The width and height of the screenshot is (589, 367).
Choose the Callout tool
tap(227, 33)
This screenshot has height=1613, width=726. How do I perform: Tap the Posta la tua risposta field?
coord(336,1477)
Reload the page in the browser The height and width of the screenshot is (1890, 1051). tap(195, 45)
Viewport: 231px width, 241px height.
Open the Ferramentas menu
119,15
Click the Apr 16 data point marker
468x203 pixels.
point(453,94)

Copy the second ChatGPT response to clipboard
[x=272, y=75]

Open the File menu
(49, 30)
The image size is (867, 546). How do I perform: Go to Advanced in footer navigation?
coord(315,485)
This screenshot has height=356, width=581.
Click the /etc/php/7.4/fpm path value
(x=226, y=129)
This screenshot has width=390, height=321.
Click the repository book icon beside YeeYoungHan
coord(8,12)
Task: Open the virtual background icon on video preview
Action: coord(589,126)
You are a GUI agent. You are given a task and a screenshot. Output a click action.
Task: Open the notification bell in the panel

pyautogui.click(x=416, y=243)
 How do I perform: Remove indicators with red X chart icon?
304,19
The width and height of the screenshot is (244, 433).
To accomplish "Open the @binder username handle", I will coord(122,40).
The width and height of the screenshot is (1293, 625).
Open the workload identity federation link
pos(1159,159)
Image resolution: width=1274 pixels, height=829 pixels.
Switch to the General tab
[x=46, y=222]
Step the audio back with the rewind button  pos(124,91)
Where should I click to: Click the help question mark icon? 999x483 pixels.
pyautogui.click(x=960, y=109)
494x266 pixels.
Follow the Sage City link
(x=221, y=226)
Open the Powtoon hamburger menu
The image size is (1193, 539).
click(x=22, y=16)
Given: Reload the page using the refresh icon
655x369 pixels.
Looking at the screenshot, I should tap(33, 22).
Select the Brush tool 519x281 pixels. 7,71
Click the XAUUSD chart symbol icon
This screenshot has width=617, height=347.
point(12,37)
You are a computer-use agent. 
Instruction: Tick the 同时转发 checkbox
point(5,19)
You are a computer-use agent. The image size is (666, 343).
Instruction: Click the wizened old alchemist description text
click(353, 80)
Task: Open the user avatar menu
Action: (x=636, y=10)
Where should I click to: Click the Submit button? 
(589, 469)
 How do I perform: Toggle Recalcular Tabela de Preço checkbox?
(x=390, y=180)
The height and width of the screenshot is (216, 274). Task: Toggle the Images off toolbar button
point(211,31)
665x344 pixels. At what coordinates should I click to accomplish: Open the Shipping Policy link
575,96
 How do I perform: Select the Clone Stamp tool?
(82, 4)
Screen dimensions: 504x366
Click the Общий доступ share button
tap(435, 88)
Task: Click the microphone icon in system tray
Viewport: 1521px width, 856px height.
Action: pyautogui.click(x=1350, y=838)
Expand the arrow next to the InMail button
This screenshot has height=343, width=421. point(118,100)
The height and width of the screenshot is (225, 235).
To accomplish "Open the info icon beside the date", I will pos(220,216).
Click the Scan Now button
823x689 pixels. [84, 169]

- **Action item**
What you need to do is repeat every record above exactly.

- **Solved problem**
The width and height of the screenshot is (589, 367).
Choose the Callout tool
tap(227, 33)
This screenshot has height=1613, width=726. How do I perform: Tap the Posta la tua risposta field?
coord(336,1477)
Reload the page in the browser The height and width of the screenshot is (1890, 1051). tap(195, 45)
Viewport: 231px width, 241px height.
Open the Ferramentas menu
119,15
Click the Apr 16 data point marker
468x203 pixels.
point(453,94)

Copy the second ChatGPT response to clipboard
[x=272, y=75]

Open the File menu
(49, 30)
The image size is (867, 546). How do I perform: Go to Advanced in footer navigation?
coord(315,485)
This screenshot has height=356, width=581.
Click the /etc/php/7.4/fpm path value
(x=226, y=129)
This screenshot has width=390, height=321.
Click the repository book icon beside YeeYoungHan
coord(8,12)
Task: Open the virtual background icon on video preview
Action: coord(589,126)
You are a GUI agent. You are given a task and a screenshot. Output a click action.
Task: Open the notification bell in the panel

pyautogui.click(x=416, y=243)
 How do I perform: Remove indicators with red X chart icon?
304,19
The width and height of the screenshot is (244, 433).
To accomplish "Open the @binder username handle", I will coord(122,40).
The width and height of the screenshot is (1293, 625).
Open the workload identity federation link
pos(1159,159)
Image resolution: width=1274 pixels, height=829 pixels.
Switch to the General tab
[x=46, y=222]
Step the audio back with the rewind button  pos(124,91)
Where should I click to: Click the help question mark icon? 999x483 pixels.
pyautogui.click(x=960, y=109)
494x266 pixels.
Follow the Sage City link
(x=221, y=226)
Open the Powtoon hamburger menu
The image size is (1193, 539).
click(x=22, y=16)
Given: Reload the page using the refresh icon
655x369 pixels.
Looking at the screenshot, I should tap(33, 22).
Select the Brush tool 519x281 pixels. 7,71
Click the XAUUSD chart symbol icon
This screenshot has width=617, height=347.
point(12,37)
You are a computer-use agent. 
Instruction: Tick the 同时转发 checkbox
point(5,19)
You are a computer-use agent. The image size is (666, 343).
Instruction: Click the wizened old alchemist description text
click(353, 80)
Task: Open the user avatar menu
Action: (x=636, y=10)
Where should I click to: Click the Submit button? 
(589, 469)
 How do I perform: Toggle Recalcular Tabela de Preço checkbox?
(x=390, y=180)
The height and width of the screenshot is (216, 274). Task: Toggle the Images off toolbar button
point(211,31)
665x344 pixels. At what coordinates should I click to accomplish: Open the Shipping Policy link
575,96
 How do I perform: Select the Clone Stamp tool?
(82, 4)
Screen dimensions: 504x366
Click the Общий доступ share button
tap(435, 88)
Task: Click the microphone icon in system tray
Viewport: 1521px width, 856px height.
Action: pyautogui.click(x=1350, y=838)
Expand the arrow next to the InMail button
This screenshot has height=343, width=421. point(118,100)
The height and width of the screenshot is (225, 235).
To accomplish "Open the info icon beside the date", I will pos(220,216).
Click the Scan Now button
823x689 pixels. [84, 169]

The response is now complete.